From the entries below, return only the lines starting at the one that contains "Edit the nodelsff recipe" and ending at the one that contains "This screenshot has width=1381, height=689.", exactly as they stand.

> Source records:
──────────

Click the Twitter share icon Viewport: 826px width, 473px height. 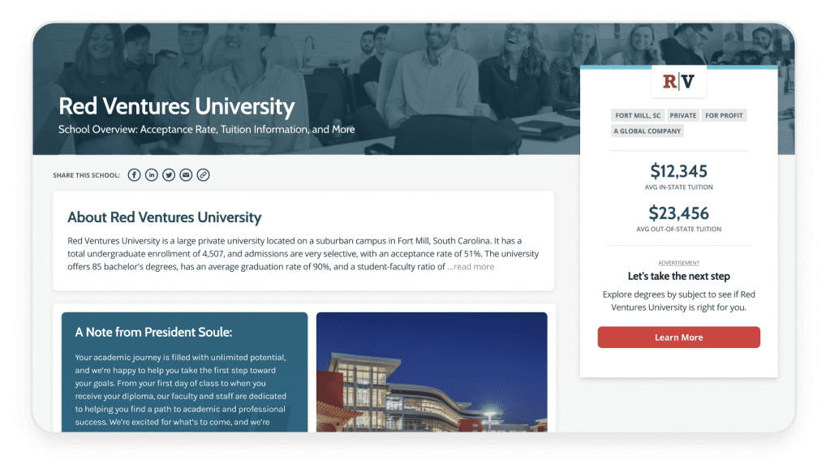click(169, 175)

──────────

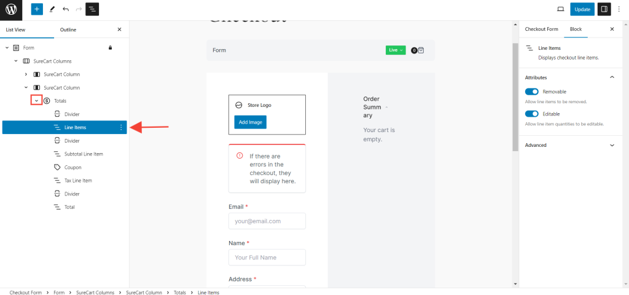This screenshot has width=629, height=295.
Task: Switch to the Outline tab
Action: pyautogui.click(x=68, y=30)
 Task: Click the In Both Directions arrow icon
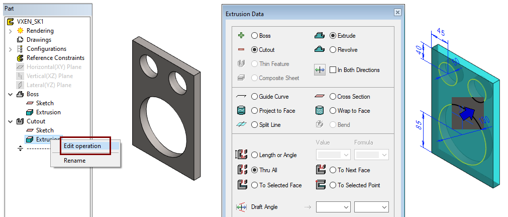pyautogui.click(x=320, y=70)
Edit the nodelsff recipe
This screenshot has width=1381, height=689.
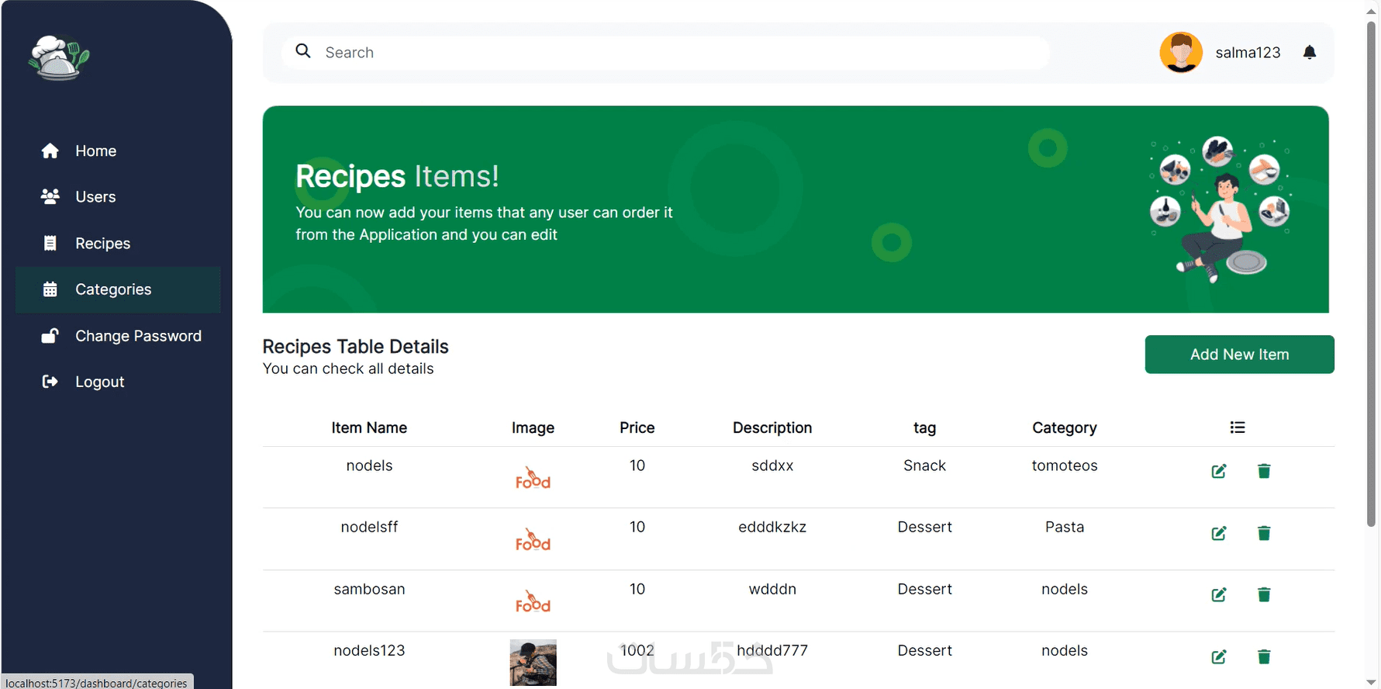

──────────

> Completed exercise:
Edit the nodelsff recipe
This screenshot has width=1381, height=689.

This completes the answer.